There’s been buzz in UI circles about the end of hovers since the iPad’s debut. I’ve mentioned in talks that touch tablets pose a design challenge for web apps that rely on hovering with a mouse. But the fact that hovers don’t work on touch devices doesn’t spell their doom. If we step back from hovers to the wider picture, comparing the desktop’s vocabulary with the limits of “tap, hold, and drag” can give us a handle on the gradually differentiating roles and equally bright futures of desktops and touch tablets.

As touch tablets wax in popularity, they illuminate the role and utility of desktops (including laptops, which belong on a desk anyway). Take the desktop’s arsenal of gestures. Besides click and right-click, you have shift-click, command-click, command-tab, command-space, ctrl-a, ctrl-e, command-~, command-w, and on and on and on to even include, yes, the hover.

I always felt like computers were meant to be used with at least a hand poised on the home row, because without that arsenal of verbs things just take too long. As a power user, watching someone who isn’t familiar with all the shortcuts can put your patience under observation. To some folks, everything about the desktop is a hindrance, like swimming in molasses.

But to the geeky or trained, the desktop is a fount of power and speed. Documents are side by side, text flies from here to there, IMs are answered and dismissed, mockups reloaded, batches processed, all with tiny movements of the fingers. For those of us who work all day on computers, touch interfaces are not an impending disruption.

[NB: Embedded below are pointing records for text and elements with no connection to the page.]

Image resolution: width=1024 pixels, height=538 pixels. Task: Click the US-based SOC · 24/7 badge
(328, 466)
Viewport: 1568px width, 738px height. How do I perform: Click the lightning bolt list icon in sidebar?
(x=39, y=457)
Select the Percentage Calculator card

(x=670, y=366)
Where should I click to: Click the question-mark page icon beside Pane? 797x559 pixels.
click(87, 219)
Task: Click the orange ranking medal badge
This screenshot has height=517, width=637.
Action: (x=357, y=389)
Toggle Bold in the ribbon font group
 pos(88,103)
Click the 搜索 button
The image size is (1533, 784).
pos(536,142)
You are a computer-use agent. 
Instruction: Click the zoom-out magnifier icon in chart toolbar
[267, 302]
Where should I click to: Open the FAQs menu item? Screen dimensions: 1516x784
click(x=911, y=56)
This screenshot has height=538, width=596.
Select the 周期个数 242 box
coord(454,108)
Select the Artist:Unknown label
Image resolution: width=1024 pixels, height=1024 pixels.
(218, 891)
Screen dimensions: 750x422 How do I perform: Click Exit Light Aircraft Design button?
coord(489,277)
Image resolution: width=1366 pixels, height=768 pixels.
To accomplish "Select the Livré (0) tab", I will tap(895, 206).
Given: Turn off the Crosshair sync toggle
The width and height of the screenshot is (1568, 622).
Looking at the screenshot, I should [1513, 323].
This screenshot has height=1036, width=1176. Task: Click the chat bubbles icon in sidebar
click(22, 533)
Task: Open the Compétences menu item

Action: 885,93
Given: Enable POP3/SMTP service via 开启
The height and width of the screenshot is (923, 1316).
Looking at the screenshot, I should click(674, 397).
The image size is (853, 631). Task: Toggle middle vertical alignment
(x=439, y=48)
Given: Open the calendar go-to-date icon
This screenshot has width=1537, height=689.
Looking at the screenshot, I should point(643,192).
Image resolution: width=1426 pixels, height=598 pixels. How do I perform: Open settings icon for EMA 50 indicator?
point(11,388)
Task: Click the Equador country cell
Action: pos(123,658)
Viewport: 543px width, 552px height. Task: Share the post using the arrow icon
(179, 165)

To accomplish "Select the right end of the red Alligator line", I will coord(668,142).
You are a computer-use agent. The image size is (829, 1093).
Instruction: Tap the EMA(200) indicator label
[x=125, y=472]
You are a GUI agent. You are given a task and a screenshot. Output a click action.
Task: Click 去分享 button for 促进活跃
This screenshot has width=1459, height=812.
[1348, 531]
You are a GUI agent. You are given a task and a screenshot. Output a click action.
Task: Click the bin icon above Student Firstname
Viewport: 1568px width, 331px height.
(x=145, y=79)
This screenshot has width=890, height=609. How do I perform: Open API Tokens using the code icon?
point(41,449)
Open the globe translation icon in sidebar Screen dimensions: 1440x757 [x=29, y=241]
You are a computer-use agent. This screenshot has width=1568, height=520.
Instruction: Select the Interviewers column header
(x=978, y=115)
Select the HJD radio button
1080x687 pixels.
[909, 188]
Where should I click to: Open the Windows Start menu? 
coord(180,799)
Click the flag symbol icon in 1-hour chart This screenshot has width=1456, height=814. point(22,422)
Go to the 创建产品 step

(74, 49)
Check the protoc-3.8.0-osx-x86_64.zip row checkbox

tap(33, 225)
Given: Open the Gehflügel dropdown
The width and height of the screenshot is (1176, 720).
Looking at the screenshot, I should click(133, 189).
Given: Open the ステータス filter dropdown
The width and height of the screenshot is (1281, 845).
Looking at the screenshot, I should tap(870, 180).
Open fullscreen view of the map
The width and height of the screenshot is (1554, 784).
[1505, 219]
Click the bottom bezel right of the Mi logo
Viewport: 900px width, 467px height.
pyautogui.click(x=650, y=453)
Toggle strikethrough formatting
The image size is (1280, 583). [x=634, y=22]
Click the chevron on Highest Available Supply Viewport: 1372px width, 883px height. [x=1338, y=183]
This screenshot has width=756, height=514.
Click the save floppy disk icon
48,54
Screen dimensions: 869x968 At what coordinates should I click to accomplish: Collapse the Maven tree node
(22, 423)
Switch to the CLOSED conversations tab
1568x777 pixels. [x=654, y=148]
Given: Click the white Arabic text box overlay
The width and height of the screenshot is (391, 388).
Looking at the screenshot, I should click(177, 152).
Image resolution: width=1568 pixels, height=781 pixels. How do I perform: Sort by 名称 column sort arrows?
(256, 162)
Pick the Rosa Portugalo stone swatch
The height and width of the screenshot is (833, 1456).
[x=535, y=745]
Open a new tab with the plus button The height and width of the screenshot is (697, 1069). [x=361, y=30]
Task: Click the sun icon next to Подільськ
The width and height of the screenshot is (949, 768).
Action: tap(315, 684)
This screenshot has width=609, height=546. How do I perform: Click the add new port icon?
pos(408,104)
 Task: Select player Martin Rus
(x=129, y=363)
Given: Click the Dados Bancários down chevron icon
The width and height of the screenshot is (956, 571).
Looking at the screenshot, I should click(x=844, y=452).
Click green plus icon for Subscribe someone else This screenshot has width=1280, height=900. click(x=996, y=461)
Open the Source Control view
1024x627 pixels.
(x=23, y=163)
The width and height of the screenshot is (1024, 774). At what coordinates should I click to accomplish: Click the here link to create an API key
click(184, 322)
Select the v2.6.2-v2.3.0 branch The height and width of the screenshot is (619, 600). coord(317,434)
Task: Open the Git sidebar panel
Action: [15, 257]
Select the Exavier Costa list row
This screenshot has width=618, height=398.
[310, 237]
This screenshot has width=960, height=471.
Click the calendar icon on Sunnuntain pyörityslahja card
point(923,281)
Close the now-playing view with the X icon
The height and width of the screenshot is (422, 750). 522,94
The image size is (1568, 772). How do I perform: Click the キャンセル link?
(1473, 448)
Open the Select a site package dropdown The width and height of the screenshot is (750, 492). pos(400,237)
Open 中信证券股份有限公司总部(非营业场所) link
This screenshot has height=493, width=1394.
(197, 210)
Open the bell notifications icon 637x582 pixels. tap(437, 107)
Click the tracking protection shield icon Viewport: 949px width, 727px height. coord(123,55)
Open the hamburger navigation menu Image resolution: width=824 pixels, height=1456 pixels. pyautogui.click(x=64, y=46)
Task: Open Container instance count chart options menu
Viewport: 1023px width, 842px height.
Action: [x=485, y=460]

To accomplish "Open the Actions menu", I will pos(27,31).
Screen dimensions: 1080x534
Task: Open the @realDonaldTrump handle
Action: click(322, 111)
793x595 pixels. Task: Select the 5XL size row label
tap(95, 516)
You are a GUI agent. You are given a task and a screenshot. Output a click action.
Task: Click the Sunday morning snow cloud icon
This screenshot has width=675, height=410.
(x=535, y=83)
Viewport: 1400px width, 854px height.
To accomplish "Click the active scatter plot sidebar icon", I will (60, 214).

While the future of the desktop is bright, like some maturing stars it also becomes more concentrated. If I place a bet, it’ll be that the desktop negotiates its place among tablets to settle on a role we haven’t seen in a while: the workstation. As for interface designers, we will sometimes shift out of the one-size-fits-all mindset to ask ourselves: Which device is this app really for? The workstation or the tablet?